[GOAL OF THE EXERCISE]: The required output is the exact text of the lines from the line containing "You are a computer-use agent." through the final line below, inclusive, without pictures.

===

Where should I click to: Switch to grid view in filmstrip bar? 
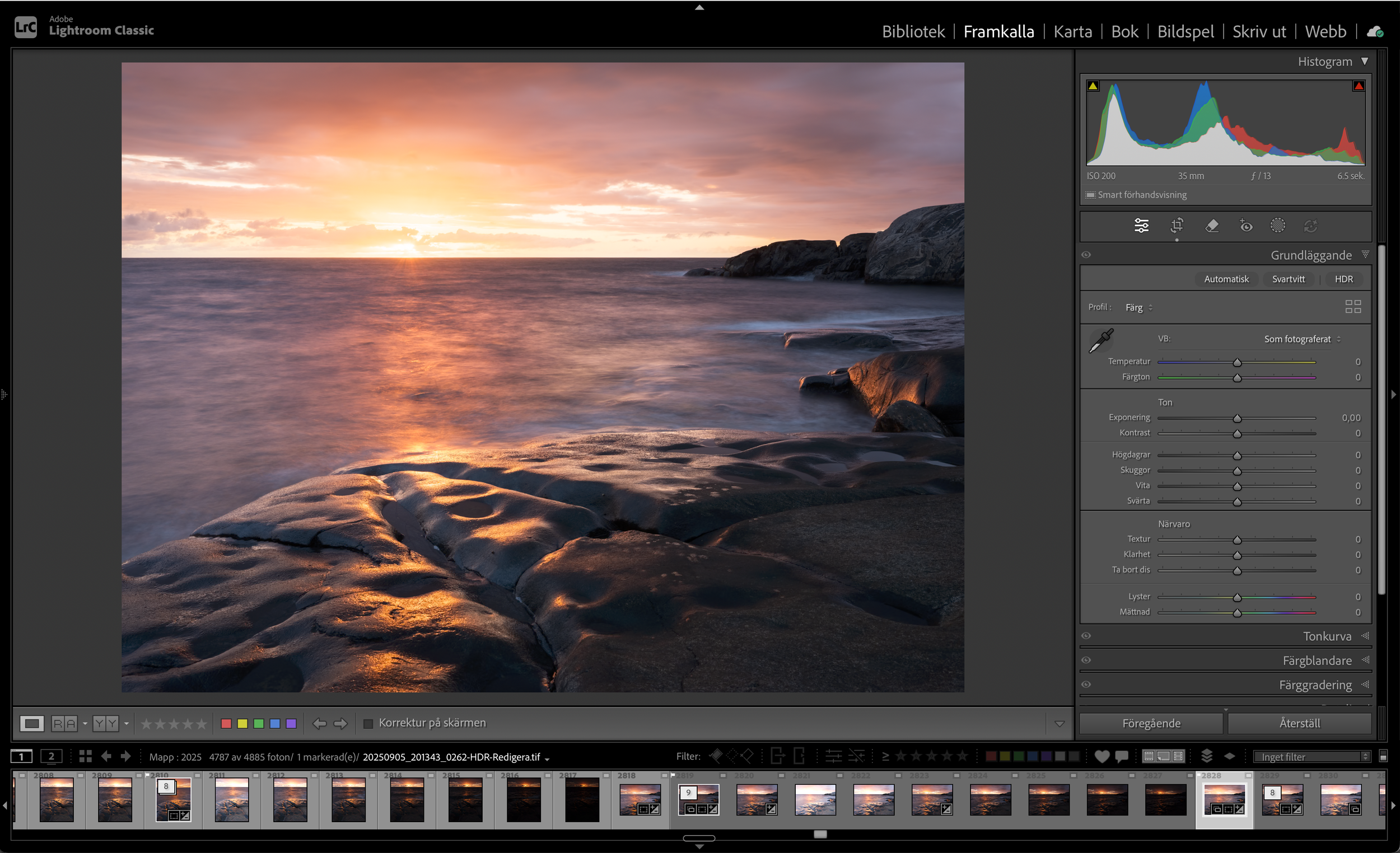(85, 756)

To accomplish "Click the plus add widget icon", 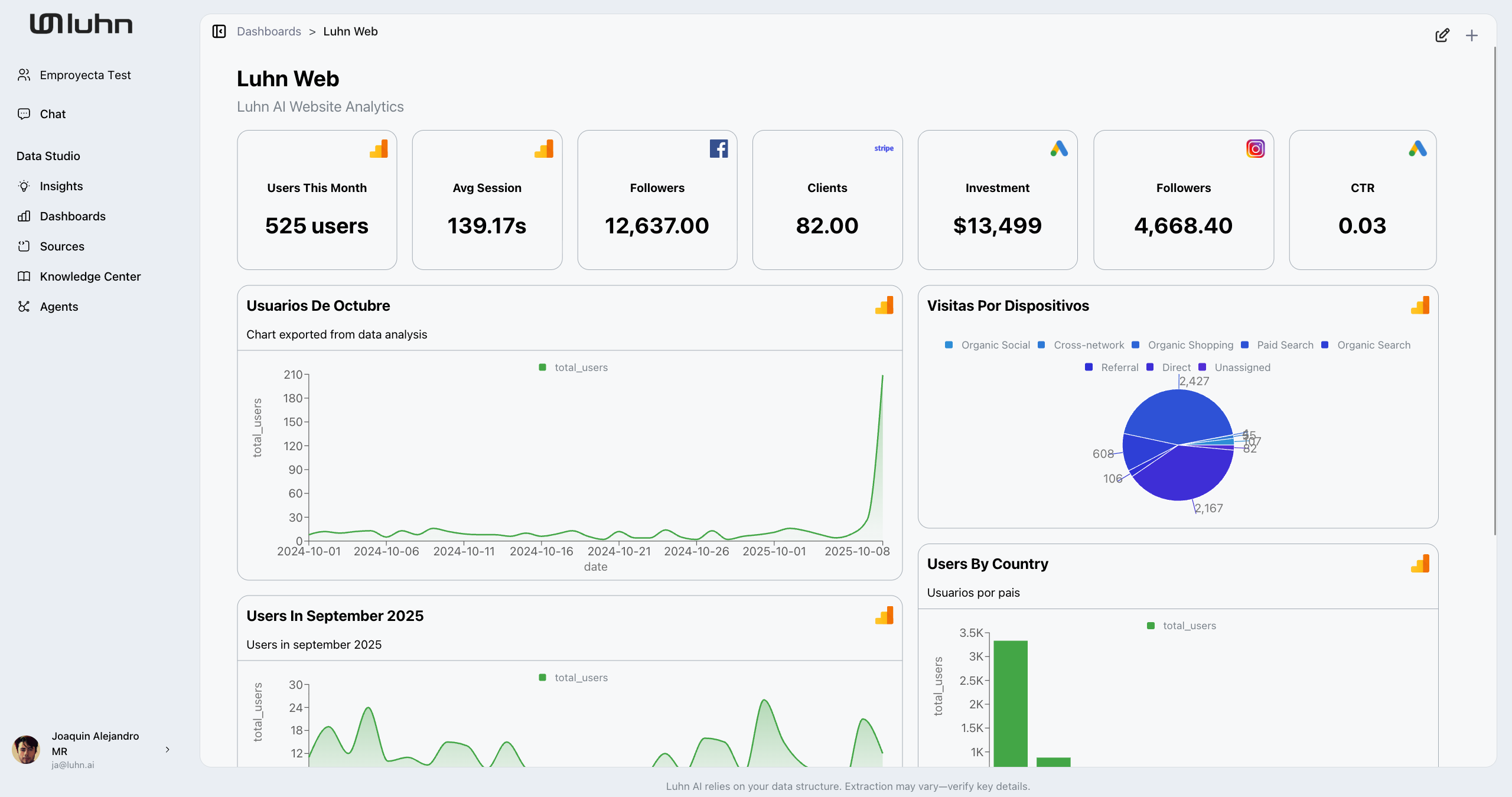I will pyautogui.click(x=1471, y=35).
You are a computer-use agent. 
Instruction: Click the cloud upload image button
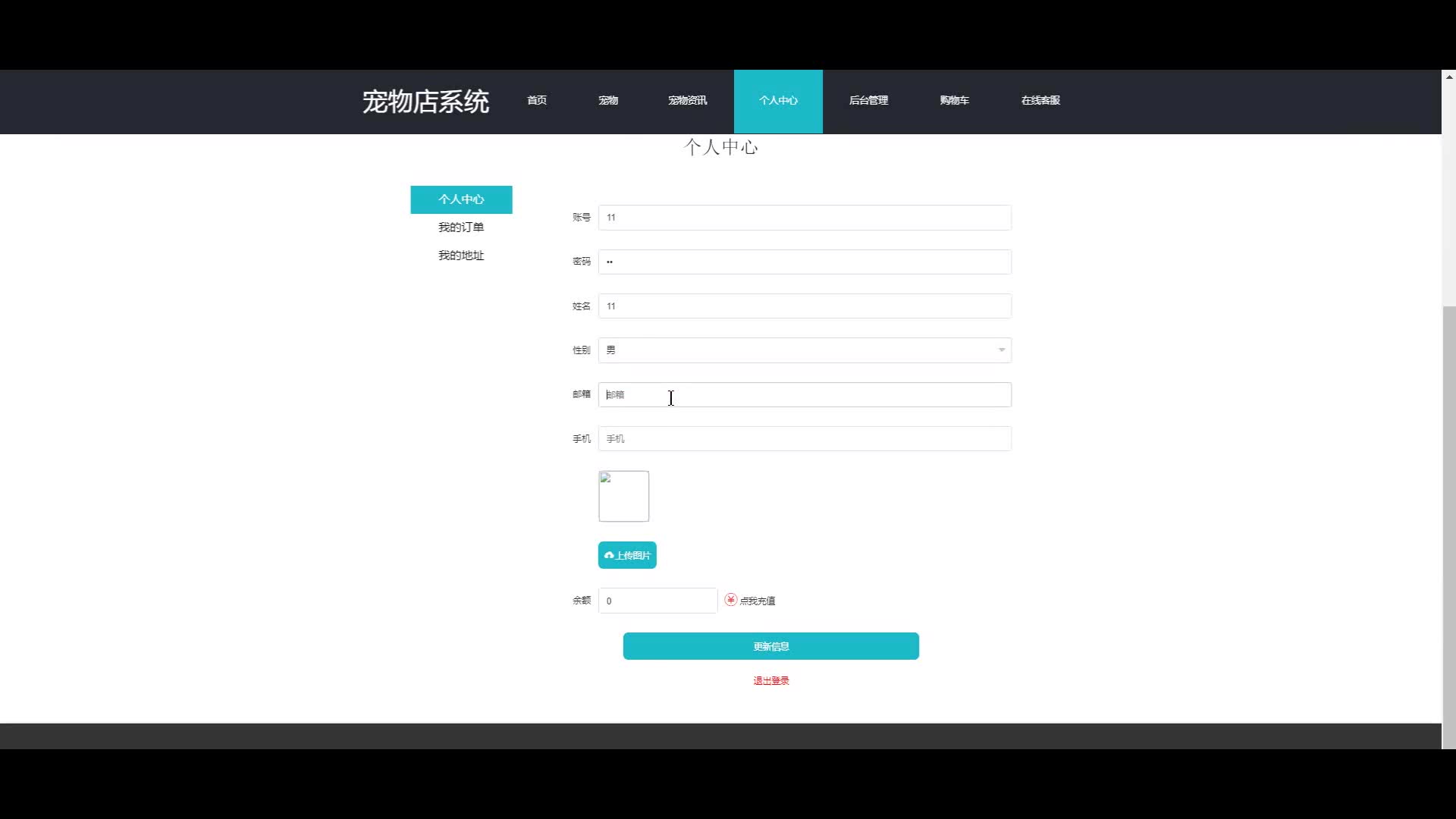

===

[TASK RESULT]:
You are a computer-use agent. 
Instruction: Click the cloud upload image button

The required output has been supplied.